▶ [Exercise requirements]
1 – In the article on the G7 global minimum corporate tax, reproduce everything from "Should it become" down to "its economic success.".
2 – List every corporate tax rate figure given in the article on the G7 global minimum corporate tax, along with what each rate belongs to.
3 – Carry on the article about the G7 global minimum corporate tax, starting after its final sentence.

───── Selected passage

President Joe Biden and other G7 leaders announced on Friday that they are endorsing a global minimum corporate tax rate of 15%. 

Their plan seeks to effectively end company strategies of moving headquarters to countries with cheaper tax rates, even if most of their business is located elsewhere. Coupled with the tax minimum, the leaders have also announced a tax plan that links companies to where they do business rather than where they are headquartered.

Should it become widely adopted, the plan could prove to be a significant threat to the so-called tax-cutting “arms race,” where countries push for lower and lower corporate tax rates to attract businesses; however, the plan will undoubtedly face challenges of its own. For example, Ireland — a country with a 12.5% corporate tax rate — has said such a policy would be detrimental to its economic success. 

The Wall Street Journal has also reported that China is unlikely to support the plan, though it noted that such support isn’t completely off the table. While China already has a higher corporate tax rate of 25%, its special administrative region of Macau has a noticeably lower rate of 12%.

Even England itself, which is backing the global tax rate, is looking to exclude London’s financial services companies from the overhaul. 

As the White House noted in a press release, “This U.S. priority is a critical step towards ending the decades-long race to the bottom that pushes nations to compete over who can offer the lowest tax rate to large corporations at the expense of protecting workers, investing in infrastructure, and growing the middle class.”

──────────
───── Input data

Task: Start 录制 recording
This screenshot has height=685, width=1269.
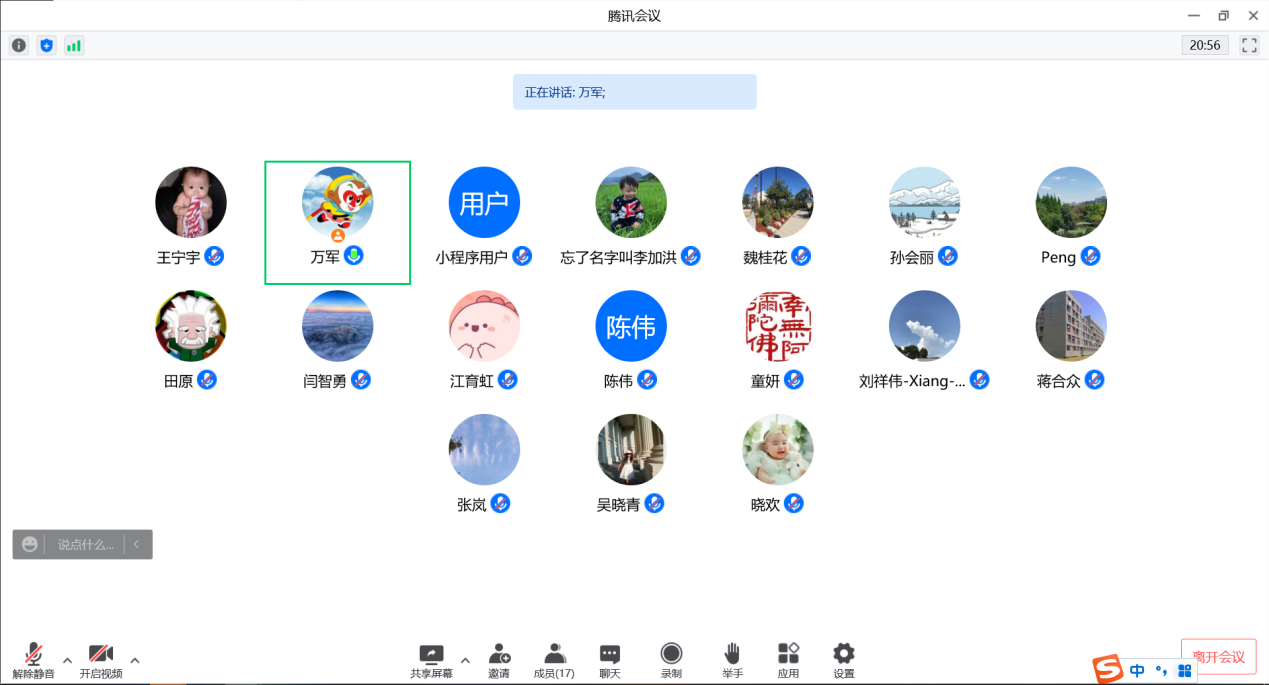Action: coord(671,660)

──────────
───── Input data

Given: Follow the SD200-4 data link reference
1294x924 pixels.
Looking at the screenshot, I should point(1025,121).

──────────

▶ [Written answers]
1 –
Should it become widely adopted, the plan could prove to be a significant threat to the so-called tax-cutting “arms race,” where countries push for lower and lower corporate tax rates to attract businesses; however, the plan will undoubtedly face challenges of its own. For example, Ireland — a country with a 12.5% corporate tax rate — has said such a policy would be detrimental to its economic success.

2 –
- 15%: the global minimum corporate tax rate endorsed by the G7 leaders
- 12.5%: Ireland's corporate tax rate
- 25%: China's corporate tax rate
- 12%: Macau's corporate tax rate

3 –
The G7, or Group of Seven, is an informal alliance between many of the world’s top economies, composed of the United States, Japan, Germany, France, the United Kingdom, Italy, and Canada. Leaders for each met in person Friday to discuss not only the global tax rate but also issues such as coronavirus aid, climate change, and cybersecurity.

Following this weekend’s summit, the G7 hopes to push its global tax minimum before the G20, which is composed of 19 countries and the European Union. 

Congress Would Need to Sign Off

While only an endorsement, any official implementation of a global tax rate in the U.S. would require congressional approval.

That could prove difficult considering people like Sen. Pat Toomey (R-Pa.) have called the plan “crazy.” 

“Certainly the whole fact that they had to try to persuade all these other countries to make sure they raise their taxes is a confession of the damage we’re doing to our own country,” Toomey added. “They certainly wouldn’t have the votes to approve a treaty of this kind that they’re contemplating.”

Biden’s plan to raise domestic corporate tax rates from 21% to 28% has also faced major opposition from Republican lawmakers. This week, the president indicated that he would be willing to decouple the tax hike from his infrastructure plan, but talks with Republicans have since fallen through.

See what others are saying: (CNBC) (Fox Business) (The Guardian)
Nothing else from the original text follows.